One special difficulty for psychiatrists trying to relate to the psychotic is what information theory defines as the signal-to-noise ratio. Mad monologues are filled with random noise; exceptional skill is needed to distinguish between valid signals and meaningless interference. It might make life easier for everyone if shrinks were seen as telephone engineers of the psyche. Ever since Freud, mind doctoring has been trying to present itself as a science, but the role confusion has always pulled patients in both directions. It’s never clear when we settle on the couch or across the desk whether we have put ourselves in the hands of experts or sages. It seems more than likely that doctors have the same problem defining themselves.

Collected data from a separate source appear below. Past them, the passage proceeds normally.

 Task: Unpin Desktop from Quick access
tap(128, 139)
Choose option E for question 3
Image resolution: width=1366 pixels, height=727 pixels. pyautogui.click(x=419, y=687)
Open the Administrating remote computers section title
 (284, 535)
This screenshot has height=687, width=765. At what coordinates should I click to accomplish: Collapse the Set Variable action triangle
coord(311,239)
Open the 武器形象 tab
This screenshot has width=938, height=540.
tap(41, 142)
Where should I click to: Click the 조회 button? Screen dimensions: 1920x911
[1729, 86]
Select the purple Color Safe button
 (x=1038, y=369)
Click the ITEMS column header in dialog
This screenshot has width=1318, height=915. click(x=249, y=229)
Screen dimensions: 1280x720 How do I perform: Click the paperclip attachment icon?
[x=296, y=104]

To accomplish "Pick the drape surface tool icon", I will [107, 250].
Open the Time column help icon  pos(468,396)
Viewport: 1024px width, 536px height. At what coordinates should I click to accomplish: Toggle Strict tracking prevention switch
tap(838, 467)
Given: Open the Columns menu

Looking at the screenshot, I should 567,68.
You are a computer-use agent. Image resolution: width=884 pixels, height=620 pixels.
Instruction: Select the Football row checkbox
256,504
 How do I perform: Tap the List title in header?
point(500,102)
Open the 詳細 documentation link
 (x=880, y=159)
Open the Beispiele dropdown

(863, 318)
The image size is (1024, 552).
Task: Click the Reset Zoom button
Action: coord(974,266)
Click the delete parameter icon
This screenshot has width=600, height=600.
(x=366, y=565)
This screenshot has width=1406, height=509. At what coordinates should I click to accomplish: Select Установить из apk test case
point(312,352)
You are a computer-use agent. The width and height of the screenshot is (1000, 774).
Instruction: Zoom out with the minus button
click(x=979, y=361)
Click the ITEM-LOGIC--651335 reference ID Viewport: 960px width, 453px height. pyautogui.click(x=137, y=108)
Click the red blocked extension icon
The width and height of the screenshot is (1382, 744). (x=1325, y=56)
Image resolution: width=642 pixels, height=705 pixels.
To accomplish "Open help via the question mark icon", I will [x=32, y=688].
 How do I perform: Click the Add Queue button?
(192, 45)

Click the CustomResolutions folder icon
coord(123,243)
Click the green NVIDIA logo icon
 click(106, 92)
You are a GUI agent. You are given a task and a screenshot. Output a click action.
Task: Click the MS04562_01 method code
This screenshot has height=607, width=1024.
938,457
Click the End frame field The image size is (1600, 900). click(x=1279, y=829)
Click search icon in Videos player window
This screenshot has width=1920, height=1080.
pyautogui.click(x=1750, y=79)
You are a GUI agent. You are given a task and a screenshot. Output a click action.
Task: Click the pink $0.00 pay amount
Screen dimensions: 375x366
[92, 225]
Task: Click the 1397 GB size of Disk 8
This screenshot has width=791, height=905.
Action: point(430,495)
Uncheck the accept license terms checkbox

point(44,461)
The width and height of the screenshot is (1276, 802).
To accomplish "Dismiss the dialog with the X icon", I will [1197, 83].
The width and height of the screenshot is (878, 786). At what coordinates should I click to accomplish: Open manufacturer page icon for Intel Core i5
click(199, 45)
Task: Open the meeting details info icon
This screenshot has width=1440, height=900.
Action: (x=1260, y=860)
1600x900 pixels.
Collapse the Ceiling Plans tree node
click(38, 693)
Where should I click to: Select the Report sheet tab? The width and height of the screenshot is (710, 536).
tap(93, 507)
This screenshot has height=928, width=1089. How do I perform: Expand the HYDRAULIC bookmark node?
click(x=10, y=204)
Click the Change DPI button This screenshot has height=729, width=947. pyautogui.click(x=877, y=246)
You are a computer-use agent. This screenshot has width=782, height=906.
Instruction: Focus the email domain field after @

Laing was undoubtedly a divided man; a charismatic ill at ease with his own intellect. It often looks as if each part went its own separate way, and his own puzzlement, as well as that of his onlookers, is understandable. Adrian Laing tells the story of his father on a speaking tour of the States in the early Seventies, when doctors in Chicago asked him to examine a young woman who was diagnosed as schizophrenic. She was silent, naked and had done nothing for months but rock back and forth. Laing, the charismatic, stripped off all his clothes and sat with her, rocking in time to her rhythm. After twenty minutes she started talking to Laing and the doctors were stunned. ‘Did it never occur to you to do that?’ Laing asked afterwards. Even if it had occurred to the Chicago mind-doctors to get naked and rock the young woman back to health, they might have wondered where they were to find the time and resources to deal with all their other patients. We aren’t told what exactly the young woman said when she finally spoke. Maybe something like ‘Get your sodding clothes on. I’m the madwoman and you’re the doctor, Doctor.’ Laing continued on to San Diego after performing his Attenborough-among-the-wild-things number; he’d done his stuff. It was a personally creative moment, perhaps, but not a very serviceable one for the development of psychiatry.